» **Task**
Omitting every picture, copy the lines from the one that contains "Tap the crossed-out 'fundraisers' word" through the last line of the records below, exactly and with nothing added.
━━ Data to process
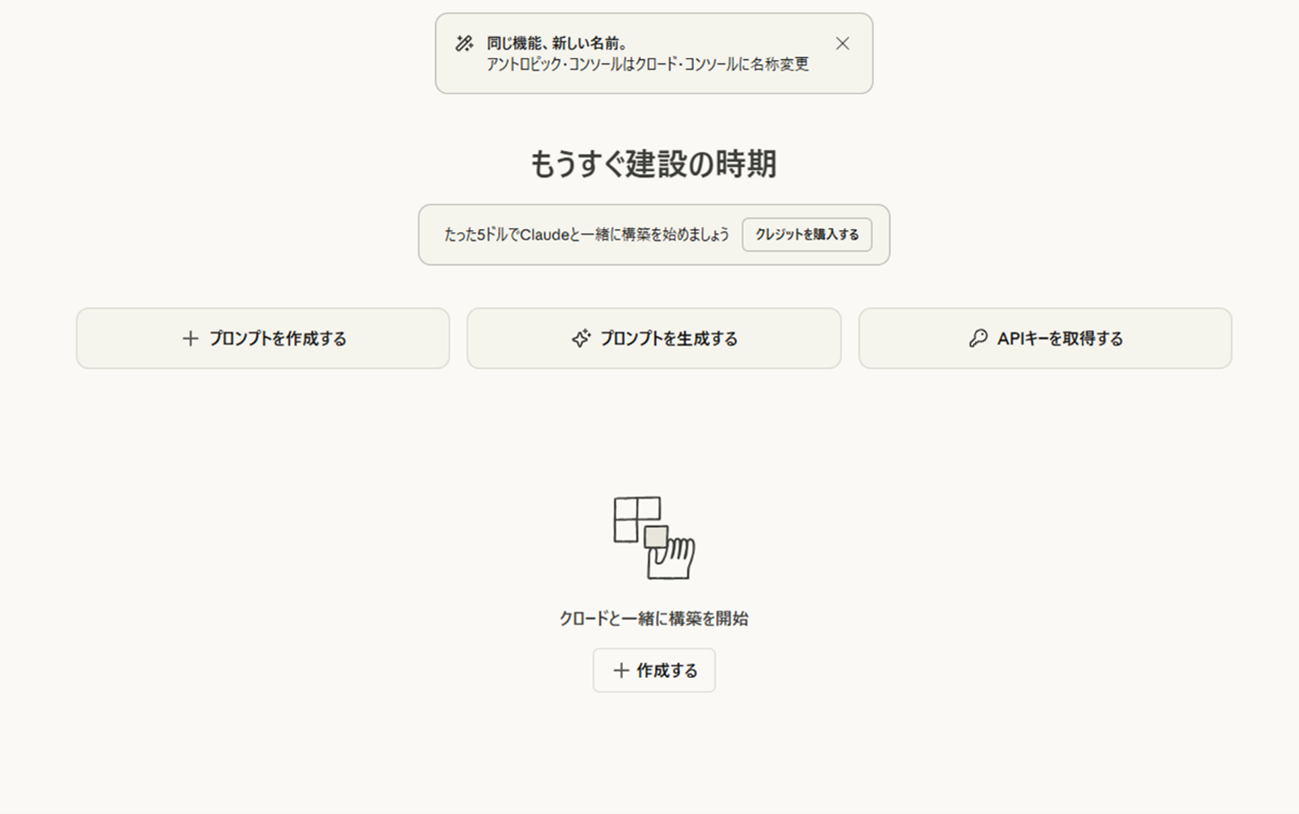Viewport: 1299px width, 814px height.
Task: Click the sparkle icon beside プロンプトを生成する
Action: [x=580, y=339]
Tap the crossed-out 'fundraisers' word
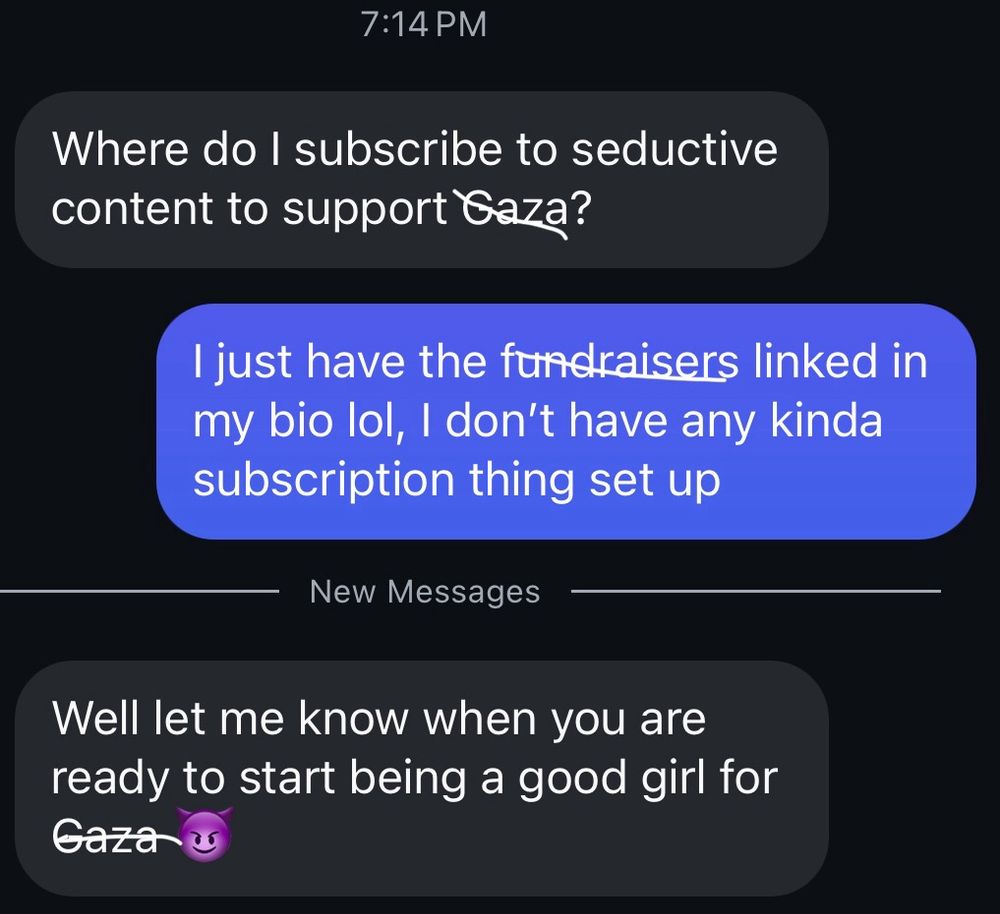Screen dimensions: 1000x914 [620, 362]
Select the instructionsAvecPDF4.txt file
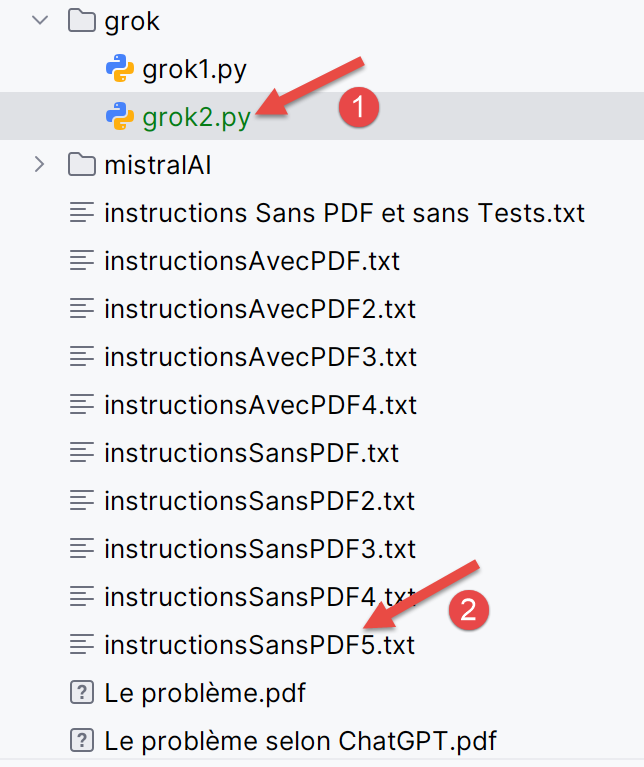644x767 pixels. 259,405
━━━━
» **Reply**
Tap the crossed-out 'fundraisers' word
Screen dimensions: 1000x914 [620, 362]
Select the instructionsAvecPDF4.txt file
644x767 pixels. 259,405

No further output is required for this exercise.